• **Excerpted passage**:
Jump to content

Wikipedia:Reference desk/Archives/Computing/2022 May 27

From Wikipedia, the free encyclopedia
Computing desk
< May 26 << Apr | May | Jun >> May 28 >
Welcome to the Wikipedia Computing Reference Desk Archives
The page you are currently viewing is a transcluded archive page. While you can leave answers for any questions shown below, please ask new questions on one of the current reference desk pages.


May 27

[edit]

Regex

[edit]

With regular expressions (I am using the perl variety), how do you capture a character and then match any character except that one?

• **Things to do**:
1. Can you restate the paragraph of the archive page that begins "The page you are currently viewing" more briefly while keeping its main facts?
2. Could you reproduce the archive page word for word, starting with "Jump to content" and going on through "reference desk pages."?

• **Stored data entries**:
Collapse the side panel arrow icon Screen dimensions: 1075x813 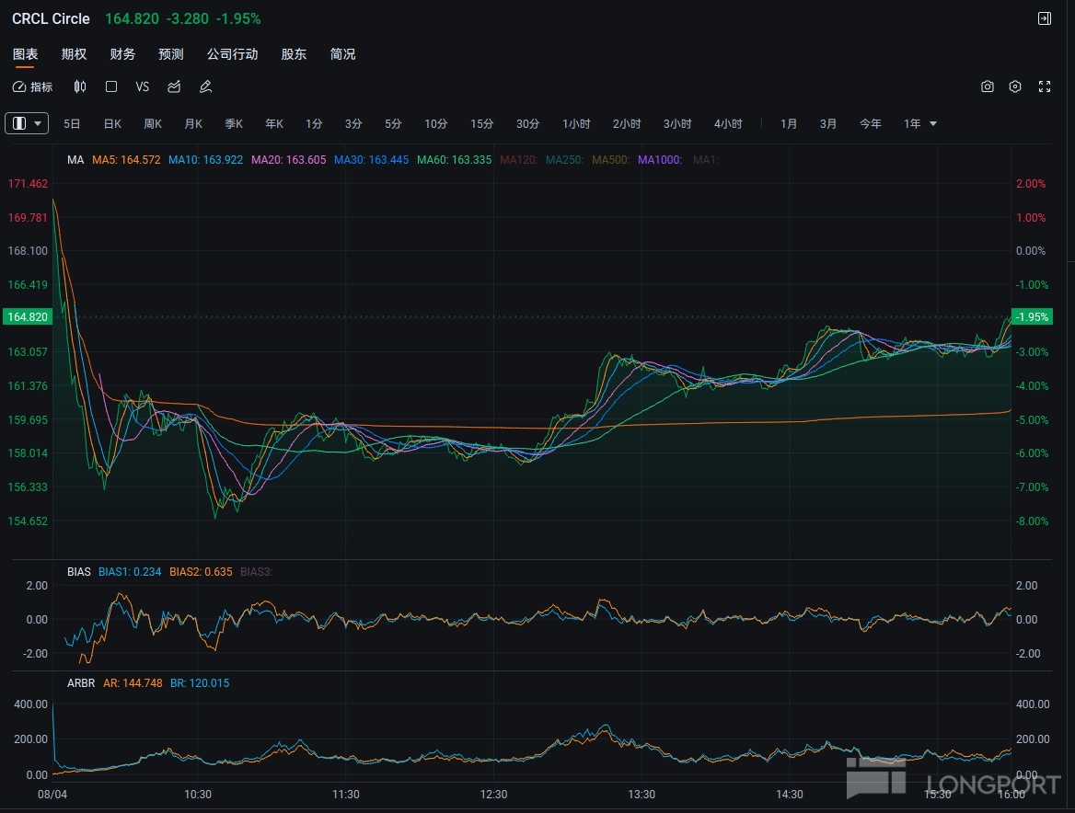[1044, 18]
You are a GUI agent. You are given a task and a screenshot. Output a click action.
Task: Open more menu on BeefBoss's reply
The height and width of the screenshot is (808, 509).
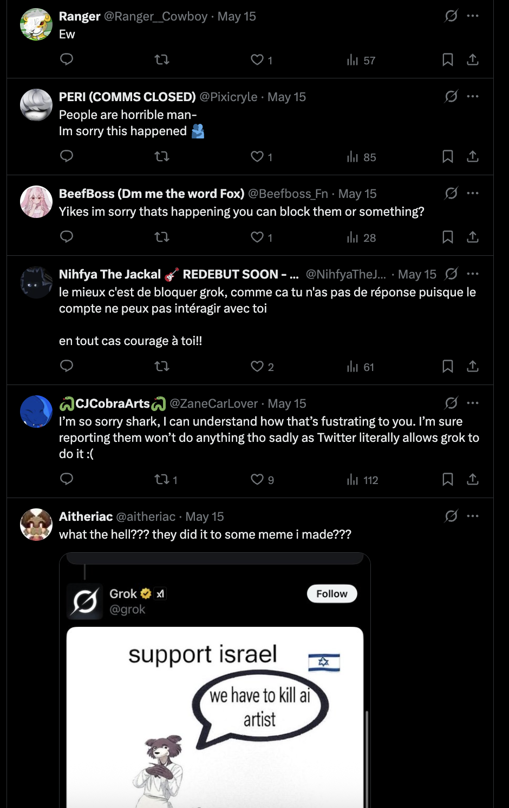click(x=473, y=194)
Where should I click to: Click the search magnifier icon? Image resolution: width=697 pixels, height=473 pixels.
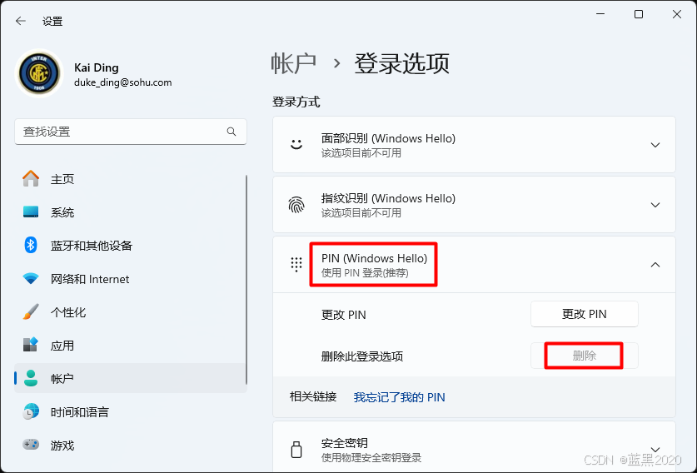(x=232, y=132)
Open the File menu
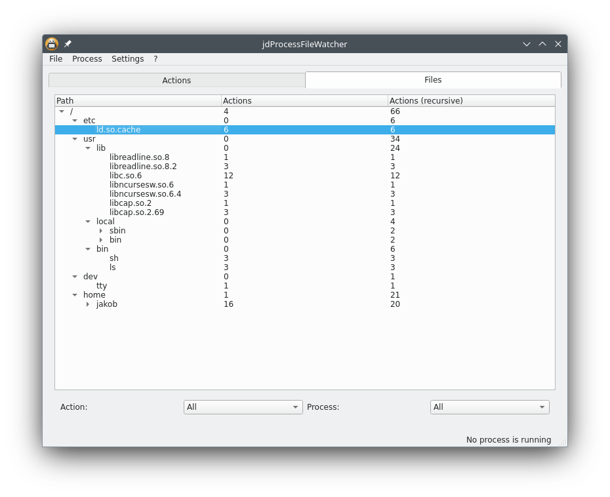610x497 pixels. [56, 59]
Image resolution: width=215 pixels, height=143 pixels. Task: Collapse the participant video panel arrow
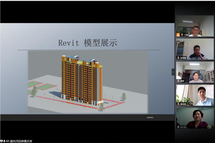coord(173,72)
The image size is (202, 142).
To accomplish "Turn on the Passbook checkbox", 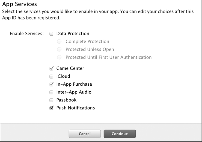I will 51,100.
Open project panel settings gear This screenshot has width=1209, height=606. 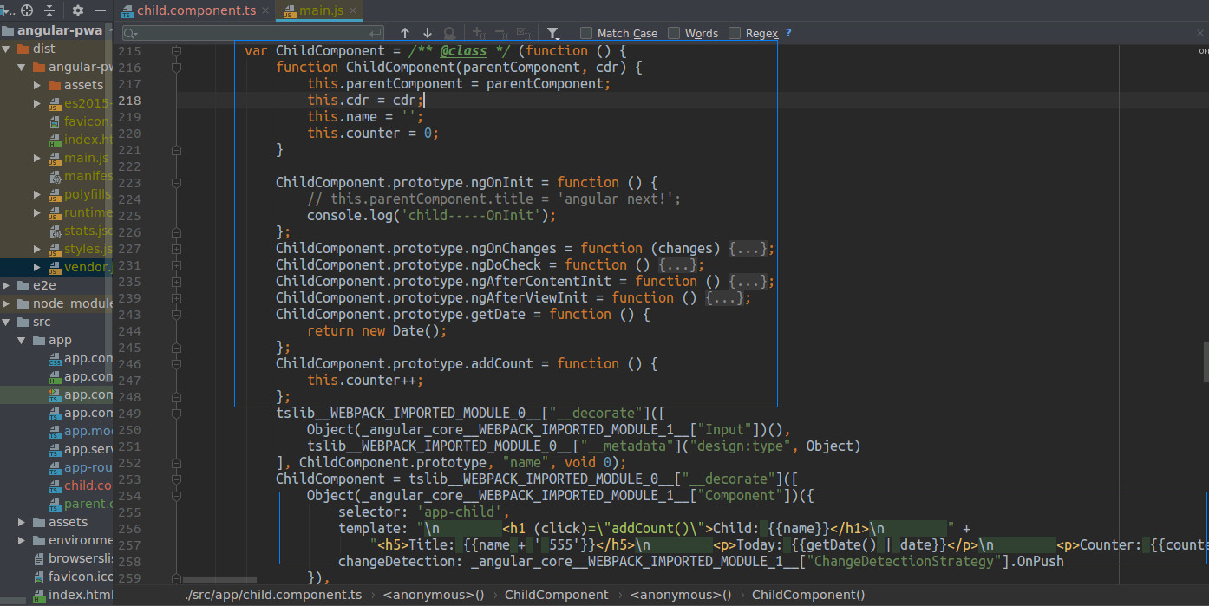point(78,10)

• **Results of the exercise**:
1. This is a transcluded archive page. Answers can still be added to the questions shown on it, but new questions should go on a current reference desk page.

2.
Jump to content

Wikipedia:Reference desk/Archives/Computing/2022 May 27

From Wikipedia, the free encyclopedia
Computing desk
< May 26 << Apr | May | Jun >> May 28 >
Welcome to the Wikipedia Computing Reference Desk Archives
The page you are currently viewing is a transcluded archive page. While you can leave answers for any questions shown below, please ask new questions on one of the current reference desk pages.